_Task description_: Among the entries below, find the line with "Giá thịt heo (114, 2462)", then quote it and each following line up to and including the line with "Best Retail Brokers (217, 2462)", and nothing else.

%%

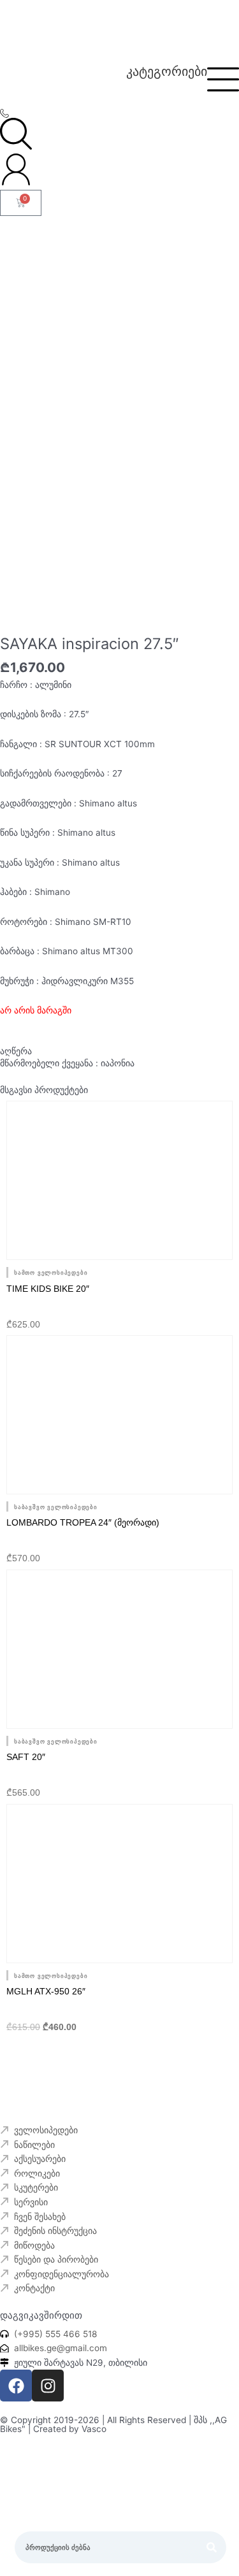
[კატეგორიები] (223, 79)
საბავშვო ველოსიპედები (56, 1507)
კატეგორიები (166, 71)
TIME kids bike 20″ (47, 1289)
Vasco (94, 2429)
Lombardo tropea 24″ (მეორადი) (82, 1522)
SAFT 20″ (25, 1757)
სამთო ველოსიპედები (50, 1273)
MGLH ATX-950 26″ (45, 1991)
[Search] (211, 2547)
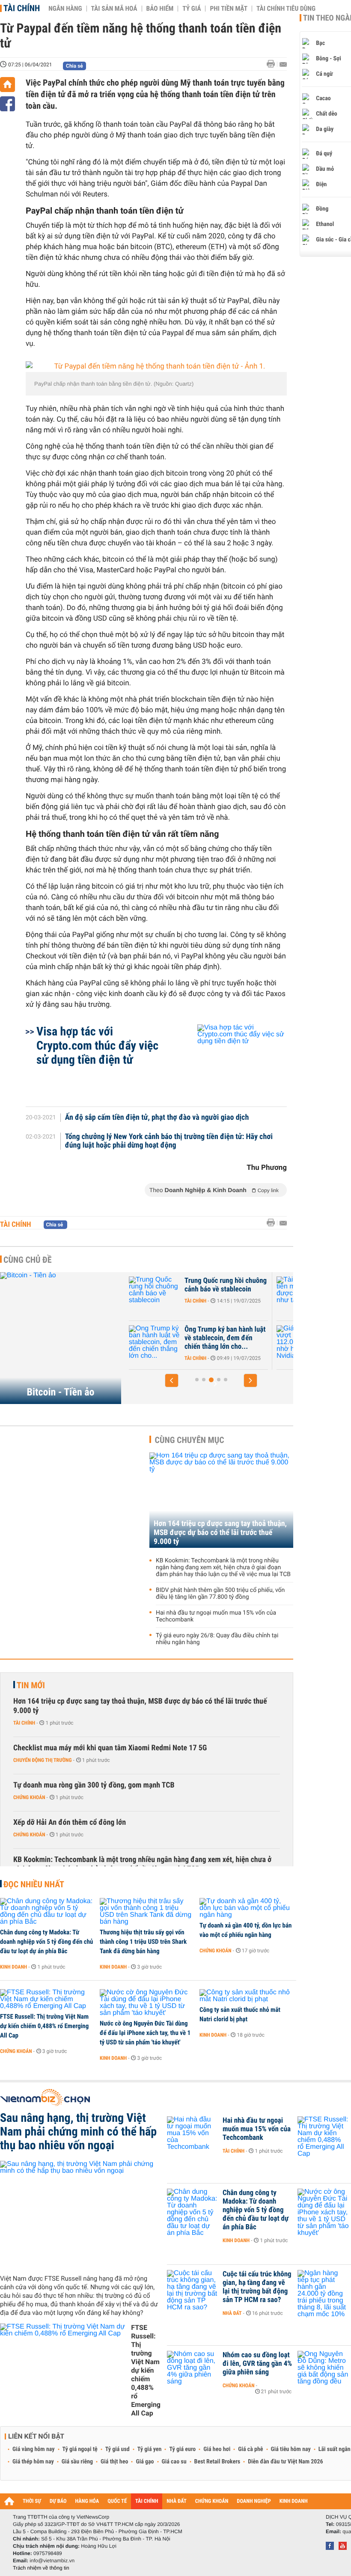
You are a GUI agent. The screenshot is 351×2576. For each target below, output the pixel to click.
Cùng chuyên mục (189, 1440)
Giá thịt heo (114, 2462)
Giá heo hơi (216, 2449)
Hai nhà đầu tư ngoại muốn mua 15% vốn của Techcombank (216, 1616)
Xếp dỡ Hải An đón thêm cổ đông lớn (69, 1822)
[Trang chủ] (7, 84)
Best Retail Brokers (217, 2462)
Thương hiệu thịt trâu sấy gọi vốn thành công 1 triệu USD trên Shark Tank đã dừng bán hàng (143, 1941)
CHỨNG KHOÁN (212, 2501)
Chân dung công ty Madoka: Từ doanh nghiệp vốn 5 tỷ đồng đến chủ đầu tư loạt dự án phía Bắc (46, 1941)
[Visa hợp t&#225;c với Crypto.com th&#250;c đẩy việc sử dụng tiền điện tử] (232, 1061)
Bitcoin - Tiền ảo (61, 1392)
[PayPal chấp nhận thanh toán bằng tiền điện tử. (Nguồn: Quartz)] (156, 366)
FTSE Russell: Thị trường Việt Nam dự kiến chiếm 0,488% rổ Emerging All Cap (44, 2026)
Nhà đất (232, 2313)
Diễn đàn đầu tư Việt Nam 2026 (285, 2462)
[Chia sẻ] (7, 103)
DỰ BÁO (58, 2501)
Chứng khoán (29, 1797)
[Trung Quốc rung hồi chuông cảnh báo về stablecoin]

%%

_Exercise response_:
Giá thịt heo (114, 2462)
Giá heo hơi (216, 2449)
Hai nhà đầu tư ngoại muốn mua 15% vốn của Techcombank (216, 1616)
Xếp dỡ Hải An đón thêm cổ đông lớn (69, 1822)
[Trang chủ] (7, 84)
Best Retail Brokers (217, 2462)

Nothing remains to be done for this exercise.